## WHAT YOU ARE ASKED TO DO:
Among the lines below, count those containing the word "camera". Give the number only.

## MATERIAL SUPPLIED:

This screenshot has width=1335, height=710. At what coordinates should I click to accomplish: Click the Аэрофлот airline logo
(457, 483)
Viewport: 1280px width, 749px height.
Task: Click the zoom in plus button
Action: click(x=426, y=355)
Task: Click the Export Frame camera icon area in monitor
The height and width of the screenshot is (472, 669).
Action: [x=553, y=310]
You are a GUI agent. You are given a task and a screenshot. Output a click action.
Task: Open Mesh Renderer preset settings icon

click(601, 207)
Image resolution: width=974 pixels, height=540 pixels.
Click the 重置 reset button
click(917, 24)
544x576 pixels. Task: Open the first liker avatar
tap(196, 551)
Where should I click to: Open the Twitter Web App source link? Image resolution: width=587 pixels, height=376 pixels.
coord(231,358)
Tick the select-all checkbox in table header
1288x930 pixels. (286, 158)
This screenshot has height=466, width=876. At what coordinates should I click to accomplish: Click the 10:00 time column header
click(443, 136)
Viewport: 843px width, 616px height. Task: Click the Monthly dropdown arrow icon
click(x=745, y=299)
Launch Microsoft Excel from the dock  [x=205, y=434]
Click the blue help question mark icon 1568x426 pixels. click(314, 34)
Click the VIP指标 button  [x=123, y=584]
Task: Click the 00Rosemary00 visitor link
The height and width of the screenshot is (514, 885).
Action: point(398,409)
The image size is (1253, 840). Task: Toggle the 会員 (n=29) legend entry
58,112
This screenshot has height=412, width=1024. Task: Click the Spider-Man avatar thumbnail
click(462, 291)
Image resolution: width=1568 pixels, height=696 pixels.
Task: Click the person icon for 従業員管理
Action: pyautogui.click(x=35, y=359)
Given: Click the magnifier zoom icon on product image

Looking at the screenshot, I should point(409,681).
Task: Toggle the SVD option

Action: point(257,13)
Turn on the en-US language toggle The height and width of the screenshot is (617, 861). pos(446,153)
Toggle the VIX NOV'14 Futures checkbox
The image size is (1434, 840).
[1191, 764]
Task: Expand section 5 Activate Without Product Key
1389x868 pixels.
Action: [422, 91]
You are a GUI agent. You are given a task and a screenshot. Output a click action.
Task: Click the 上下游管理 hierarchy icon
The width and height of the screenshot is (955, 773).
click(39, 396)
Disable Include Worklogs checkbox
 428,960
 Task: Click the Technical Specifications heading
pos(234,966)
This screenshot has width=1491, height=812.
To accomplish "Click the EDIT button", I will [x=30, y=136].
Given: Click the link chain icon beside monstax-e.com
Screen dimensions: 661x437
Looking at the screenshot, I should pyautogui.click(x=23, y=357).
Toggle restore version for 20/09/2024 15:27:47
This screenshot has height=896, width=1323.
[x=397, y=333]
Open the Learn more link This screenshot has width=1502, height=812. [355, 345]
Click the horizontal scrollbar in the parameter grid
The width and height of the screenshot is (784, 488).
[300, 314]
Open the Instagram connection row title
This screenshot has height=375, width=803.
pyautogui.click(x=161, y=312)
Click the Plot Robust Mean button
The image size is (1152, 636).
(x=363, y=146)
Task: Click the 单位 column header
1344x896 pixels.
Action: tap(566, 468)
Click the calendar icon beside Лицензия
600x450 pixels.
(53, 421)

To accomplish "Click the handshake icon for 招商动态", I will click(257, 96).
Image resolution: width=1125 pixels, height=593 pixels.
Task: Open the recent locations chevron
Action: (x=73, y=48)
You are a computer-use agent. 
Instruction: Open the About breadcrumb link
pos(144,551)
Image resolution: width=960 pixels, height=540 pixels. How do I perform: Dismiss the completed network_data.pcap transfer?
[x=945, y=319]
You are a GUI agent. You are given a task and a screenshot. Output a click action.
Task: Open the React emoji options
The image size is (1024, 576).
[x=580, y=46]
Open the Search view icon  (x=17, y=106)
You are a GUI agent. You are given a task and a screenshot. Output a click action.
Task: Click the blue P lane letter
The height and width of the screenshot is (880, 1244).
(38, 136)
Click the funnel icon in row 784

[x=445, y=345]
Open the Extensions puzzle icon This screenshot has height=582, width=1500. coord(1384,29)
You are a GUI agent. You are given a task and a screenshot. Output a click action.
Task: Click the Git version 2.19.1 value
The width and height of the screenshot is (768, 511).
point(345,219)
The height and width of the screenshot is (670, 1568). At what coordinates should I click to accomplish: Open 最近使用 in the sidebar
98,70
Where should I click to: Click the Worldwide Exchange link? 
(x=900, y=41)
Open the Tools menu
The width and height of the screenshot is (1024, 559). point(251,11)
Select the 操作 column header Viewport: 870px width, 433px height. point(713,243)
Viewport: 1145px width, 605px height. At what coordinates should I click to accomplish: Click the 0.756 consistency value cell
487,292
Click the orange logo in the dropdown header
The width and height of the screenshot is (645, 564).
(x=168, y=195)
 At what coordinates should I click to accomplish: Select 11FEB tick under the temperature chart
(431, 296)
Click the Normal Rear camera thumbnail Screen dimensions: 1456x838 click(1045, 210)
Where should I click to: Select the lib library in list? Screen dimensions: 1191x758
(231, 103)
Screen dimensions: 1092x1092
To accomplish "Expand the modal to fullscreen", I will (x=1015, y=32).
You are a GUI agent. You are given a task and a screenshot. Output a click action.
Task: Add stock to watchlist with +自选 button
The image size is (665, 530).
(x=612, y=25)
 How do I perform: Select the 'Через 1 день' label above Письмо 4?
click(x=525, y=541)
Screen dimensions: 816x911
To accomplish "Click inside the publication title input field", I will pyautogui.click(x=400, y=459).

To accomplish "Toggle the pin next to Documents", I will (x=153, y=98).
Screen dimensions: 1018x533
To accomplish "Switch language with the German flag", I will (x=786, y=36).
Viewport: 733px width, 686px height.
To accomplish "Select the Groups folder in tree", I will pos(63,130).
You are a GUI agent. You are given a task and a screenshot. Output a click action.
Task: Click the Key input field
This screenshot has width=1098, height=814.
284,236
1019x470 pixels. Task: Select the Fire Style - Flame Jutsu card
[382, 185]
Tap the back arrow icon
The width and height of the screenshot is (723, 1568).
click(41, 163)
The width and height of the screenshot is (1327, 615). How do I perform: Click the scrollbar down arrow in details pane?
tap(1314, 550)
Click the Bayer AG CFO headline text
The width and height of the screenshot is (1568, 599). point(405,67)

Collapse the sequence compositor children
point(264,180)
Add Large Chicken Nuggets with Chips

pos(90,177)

## OUTPUT:
2